Olakunle Bolawa’s Soldier Boys, presented during the Society for Nigerian Artists Exhibition at the Kenneth Dike State Library, Awka 28–30 November 2025, unfolds as a restrained yet incisive meditation on labour, kinship, and collective survival along the West African coast. Working within the discipline of fine art photography, Bolawa moves beyond documentary description to construct images that function as studies in shared form, repetition, and endurance.
At first encounter, the photographs appear direct: fishermen at sea, boats edging toward shore, nets drawn from turbulent water. Yet Bolawa’s sustained attention to structure quickly disrupts any purely journalistic reading. His images insist on duration and return, asking the viewer to consider how meaning is generated through repeated gestures and collective effort rather than singular events.
The titular work, Soldier Boys (all works cited, 2022), centres on a wooden fishing boat adrift in open water, its name painted plainly along the hull. The title reframes the figures it names. These are not soldiers of aggression or conquest, but custodians of continuity—young men navigating environmental uncertainty and economic precarity. Clothing strung across makeshift supports cuts horizontally through the frame, introducing a fragile architecture that counters the immensity of the sea. These suspended garments operate almost as sculptural elements, marking presence, labour, and vulnerability in equal measure.
In subsequent photographs, Bolawa returns the viewer to the shoreline. Fishermen stand knee-deep in surf, hauling a heavy net in tightly coordinated motion. The net becomes the series’ most insistent formal and conceptual device: a drawing in space that binds bodies into a single distributed form.

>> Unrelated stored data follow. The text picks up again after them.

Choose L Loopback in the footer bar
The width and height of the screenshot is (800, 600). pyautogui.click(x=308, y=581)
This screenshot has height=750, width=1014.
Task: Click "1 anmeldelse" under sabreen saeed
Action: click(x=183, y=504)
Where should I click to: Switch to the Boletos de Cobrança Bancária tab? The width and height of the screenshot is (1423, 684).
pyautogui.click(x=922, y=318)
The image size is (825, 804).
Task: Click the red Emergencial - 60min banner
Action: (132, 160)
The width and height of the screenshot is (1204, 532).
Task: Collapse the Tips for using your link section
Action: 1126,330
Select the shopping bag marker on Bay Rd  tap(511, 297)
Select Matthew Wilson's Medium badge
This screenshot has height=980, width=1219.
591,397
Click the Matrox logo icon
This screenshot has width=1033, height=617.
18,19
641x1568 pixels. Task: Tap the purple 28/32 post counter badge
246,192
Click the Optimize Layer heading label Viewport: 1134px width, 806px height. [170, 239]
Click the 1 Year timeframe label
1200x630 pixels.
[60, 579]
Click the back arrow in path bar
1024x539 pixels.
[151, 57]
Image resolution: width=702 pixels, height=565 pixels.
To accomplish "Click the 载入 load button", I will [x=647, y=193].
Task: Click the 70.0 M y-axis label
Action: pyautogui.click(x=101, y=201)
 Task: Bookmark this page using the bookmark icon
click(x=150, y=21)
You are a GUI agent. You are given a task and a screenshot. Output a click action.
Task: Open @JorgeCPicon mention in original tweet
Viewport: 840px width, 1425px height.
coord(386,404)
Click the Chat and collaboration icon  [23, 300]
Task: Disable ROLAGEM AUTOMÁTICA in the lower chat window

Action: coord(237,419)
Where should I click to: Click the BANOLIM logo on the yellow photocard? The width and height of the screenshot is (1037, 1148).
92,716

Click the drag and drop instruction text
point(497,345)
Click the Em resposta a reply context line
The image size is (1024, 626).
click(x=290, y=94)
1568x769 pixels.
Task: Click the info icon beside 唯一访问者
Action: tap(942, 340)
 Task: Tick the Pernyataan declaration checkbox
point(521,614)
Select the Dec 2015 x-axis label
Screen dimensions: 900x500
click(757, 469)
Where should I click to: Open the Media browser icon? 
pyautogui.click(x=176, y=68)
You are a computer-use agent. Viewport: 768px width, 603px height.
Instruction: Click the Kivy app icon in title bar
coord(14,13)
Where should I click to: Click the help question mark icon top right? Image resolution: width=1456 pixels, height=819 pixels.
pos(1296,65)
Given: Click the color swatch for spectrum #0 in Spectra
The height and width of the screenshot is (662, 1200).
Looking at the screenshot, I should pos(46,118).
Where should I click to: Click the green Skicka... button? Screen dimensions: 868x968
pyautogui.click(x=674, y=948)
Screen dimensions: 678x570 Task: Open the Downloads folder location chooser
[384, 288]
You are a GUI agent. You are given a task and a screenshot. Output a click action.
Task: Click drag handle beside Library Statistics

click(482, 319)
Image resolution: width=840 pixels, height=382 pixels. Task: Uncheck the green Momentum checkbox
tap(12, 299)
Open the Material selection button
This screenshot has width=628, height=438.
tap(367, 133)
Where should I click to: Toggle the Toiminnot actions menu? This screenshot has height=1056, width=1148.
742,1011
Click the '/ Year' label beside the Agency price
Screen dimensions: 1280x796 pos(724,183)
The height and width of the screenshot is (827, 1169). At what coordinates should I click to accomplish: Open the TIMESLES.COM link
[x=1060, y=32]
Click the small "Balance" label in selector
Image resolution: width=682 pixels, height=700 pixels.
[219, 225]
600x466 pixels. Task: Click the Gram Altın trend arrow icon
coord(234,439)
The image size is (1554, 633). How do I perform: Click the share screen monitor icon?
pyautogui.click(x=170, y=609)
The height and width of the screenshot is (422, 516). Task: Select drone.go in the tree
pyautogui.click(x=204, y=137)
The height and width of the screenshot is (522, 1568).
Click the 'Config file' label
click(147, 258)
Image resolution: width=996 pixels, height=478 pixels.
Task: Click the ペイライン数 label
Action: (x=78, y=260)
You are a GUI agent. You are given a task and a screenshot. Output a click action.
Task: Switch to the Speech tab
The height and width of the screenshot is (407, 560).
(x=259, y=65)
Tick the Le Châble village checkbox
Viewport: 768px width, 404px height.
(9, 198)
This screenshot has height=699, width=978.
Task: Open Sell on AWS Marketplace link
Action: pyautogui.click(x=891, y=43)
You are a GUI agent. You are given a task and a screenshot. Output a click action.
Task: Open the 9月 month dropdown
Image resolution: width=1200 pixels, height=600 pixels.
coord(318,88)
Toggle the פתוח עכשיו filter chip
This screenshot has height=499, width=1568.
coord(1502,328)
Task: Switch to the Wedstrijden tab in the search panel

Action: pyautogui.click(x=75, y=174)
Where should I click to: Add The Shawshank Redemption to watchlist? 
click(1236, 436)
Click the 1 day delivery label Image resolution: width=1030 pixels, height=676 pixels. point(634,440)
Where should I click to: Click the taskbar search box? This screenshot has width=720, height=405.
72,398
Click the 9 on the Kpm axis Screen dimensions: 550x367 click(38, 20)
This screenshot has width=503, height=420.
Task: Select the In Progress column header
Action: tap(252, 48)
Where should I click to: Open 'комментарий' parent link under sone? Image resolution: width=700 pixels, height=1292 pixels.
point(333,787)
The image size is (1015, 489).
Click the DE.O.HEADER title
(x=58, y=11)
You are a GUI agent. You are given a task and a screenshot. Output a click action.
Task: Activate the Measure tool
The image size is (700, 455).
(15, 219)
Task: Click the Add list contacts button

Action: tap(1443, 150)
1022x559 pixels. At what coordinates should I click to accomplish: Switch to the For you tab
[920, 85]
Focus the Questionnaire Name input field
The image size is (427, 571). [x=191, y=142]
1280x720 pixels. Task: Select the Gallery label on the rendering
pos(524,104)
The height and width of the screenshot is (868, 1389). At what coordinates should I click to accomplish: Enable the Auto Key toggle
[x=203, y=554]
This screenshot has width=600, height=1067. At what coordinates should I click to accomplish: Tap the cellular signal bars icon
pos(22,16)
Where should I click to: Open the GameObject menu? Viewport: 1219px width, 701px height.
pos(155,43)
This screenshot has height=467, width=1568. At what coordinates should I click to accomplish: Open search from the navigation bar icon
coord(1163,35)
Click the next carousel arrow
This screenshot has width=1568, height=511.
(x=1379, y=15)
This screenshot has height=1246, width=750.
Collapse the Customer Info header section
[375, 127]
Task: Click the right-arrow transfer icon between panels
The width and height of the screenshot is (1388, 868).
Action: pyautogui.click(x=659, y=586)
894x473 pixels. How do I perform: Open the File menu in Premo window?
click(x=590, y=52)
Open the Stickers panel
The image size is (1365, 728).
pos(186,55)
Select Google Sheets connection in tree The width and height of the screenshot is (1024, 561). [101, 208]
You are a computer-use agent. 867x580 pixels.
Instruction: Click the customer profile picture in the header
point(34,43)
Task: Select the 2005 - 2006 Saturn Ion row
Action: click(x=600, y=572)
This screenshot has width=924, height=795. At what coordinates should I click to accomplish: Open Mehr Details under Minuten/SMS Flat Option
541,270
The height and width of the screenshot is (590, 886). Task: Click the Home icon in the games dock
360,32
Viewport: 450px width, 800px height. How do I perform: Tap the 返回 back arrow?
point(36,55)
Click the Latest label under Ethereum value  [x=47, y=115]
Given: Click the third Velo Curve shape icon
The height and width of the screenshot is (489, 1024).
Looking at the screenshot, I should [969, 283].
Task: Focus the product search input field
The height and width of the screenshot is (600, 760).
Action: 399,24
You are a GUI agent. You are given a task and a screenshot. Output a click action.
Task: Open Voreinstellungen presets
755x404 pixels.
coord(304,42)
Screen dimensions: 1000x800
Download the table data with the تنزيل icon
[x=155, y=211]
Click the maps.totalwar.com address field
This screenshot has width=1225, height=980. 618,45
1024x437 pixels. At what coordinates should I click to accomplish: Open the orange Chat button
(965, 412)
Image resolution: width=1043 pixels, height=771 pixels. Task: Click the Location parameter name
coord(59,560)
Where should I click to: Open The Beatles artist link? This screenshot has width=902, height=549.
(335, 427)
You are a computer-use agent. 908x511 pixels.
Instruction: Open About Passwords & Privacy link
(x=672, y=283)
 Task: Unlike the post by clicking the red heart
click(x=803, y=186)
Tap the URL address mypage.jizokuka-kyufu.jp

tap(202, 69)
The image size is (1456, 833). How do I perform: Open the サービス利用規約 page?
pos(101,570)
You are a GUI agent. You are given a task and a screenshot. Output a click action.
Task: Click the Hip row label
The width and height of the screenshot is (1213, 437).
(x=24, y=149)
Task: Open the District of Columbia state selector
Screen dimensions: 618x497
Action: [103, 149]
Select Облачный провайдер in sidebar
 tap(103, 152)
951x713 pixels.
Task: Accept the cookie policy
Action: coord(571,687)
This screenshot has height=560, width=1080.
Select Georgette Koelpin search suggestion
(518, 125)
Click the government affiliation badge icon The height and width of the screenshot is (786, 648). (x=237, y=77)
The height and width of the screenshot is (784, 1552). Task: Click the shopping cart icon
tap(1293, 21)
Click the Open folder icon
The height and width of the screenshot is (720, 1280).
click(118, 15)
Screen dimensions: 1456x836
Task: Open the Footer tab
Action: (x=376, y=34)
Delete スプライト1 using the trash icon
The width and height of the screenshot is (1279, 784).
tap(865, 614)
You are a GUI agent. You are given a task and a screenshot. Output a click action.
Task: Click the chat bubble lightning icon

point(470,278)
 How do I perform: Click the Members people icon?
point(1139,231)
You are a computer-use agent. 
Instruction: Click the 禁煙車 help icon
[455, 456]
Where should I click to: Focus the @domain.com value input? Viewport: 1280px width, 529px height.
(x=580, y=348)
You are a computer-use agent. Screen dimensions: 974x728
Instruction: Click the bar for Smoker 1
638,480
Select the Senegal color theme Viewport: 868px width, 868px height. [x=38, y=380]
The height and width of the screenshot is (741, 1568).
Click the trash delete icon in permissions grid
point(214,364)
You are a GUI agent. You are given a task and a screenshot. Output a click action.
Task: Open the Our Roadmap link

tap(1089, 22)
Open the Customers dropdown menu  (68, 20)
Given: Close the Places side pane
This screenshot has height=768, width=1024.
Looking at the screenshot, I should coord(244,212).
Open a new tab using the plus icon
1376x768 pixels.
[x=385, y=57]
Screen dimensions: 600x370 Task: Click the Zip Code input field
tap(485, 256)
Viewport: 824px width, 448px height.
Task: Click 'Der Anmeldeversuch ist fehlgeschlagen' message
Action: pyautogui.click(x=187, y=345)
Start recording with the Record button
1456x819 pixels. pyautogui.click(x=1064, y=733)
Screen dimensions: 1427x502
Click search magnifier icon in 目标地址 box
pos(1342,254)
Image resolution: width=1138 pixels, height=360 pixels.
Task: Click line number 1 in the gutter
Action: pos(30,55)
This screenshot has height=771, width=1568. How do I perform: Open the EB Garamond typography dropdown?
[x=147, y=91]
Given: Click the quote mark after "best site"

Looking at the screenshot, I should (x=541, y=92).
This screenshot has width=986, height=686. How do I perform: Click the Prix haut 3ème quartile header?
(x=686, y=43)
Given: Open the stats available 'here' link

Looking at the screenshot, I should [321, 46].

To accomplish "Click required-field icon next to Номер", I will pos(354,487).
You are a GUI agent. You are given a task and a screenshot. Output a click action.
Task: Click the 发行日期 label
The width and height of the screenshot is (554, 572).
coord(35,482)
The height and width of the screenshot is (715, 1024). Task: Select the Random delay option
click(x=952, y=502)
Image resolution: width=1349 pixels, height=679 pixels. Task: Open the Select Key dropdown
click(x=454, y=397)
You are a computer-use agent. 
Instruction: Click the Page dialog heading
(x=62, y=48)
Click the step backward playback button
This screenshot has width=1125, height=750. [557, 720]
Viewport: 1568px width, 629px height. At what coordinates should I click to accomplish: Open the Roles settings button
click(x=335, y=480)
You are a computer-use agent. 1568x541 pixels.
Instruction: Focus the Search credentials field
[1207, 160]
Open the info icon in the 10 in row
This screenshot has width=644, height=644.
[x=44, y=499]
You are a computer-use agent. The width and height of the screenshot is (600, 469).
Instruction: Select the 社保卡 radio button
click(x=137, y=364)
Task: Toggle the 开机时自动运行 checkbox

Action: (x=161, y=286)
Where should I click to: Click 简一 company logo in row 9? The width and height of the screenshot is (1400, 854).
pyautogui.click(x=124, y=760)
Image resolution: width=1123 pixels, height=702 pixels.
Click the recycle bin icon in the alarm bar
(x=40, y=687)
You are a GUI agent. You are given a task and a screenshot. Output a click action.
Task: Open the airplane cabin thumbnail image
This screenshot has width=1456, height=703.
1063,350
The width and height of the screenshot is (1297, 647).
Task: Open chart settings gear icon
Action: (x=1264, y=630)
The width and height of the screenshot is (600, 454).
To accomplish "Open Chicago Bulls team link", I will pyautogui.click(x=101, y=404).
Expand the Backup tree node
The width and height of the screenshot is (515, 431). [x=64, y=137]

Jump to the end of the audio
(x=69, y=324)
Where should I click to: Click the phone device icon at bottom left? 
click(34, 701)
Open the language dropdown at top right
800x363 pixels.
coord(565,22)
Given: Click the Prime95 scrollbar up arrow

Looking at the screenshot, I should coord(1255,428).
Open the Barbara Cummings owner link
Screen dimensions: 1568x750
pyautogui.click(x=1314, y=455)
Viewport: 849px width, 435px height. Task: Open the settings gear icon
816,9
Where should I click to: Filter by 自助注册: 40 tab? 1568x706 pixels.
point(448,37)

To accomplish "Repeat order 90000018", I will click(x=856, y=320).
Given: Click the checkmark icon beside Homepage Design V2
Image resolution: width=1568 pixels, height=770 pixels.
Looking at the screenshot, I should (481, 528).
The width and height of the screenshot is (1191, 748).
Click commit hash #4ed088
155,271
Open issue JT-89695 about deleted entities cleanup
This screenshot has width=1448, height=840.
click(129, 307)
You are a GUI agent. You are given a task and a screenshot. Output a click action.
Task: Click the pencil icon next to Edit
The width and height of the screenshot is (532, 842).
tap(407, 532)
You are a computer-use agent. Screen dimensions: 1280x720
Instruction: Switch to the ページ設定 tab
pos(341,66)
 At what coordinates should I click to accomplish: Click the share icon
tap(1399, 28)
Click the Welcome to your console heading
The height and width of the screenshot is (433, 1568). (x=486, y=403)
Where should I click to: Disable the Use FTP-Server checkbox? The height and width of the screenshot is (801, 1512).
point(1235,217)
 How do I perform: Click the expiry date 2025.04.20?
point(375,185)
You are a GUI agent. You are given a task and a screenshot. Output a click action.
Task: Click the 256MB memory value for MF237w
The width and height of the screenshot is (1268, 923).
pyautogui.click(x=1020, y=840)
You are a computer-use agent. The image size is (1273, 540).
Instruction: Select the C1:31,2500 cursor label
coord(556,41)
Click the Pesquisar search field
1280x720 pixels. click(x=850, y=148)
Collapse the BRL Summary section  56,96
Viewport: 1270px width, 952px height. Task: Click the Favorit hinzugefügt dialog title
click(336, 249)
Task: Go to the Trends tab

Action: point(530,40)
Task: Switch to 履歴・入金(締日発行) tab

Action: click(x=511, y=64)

Individual identity recedes as hands, torsos, ropes, and water interlock. Bolawa’s framing privileges horizontality, the line of the shore, the stretched net, the alignment of bodies, suggesting order without rigidity, structure shaped by necessity rather than design.
What distinguishes Soldier Boys is its refusal of spectacle. Bolawa neither romanticises nor dramatizes hardship. Instead, his photographs emphasise continuity: the time required to pull a net ashore, the repeated negotiation with tides whose generosity is never assured. The sea functions not as metaphor alone, but as an active collaborator, exerting pressure on every action and every frame. Its surface alternates between calm and resistance, mirroring the unstable conditions under which these communities persist.
Within the context of contemporary Nigerian photography, Soldier Boys positions itself at an intersection of social realism and formal restraint. Bolawa avoids isolating heroism or individual struggle, insisting instead on collective presence. Kinship here is not sentimental but operational, produced through shared labour, synchronised movement, and mutual reliance.
Taken together, the photographs read as a study in collective form. Like the nets they depict, their strength emerges through interdependence and tension rather than singular emphasis. Soldier Boys affirms that survival, like artistic meaning, is rarely solitary, and that community is continually remade through the rhythms of work, water, and return.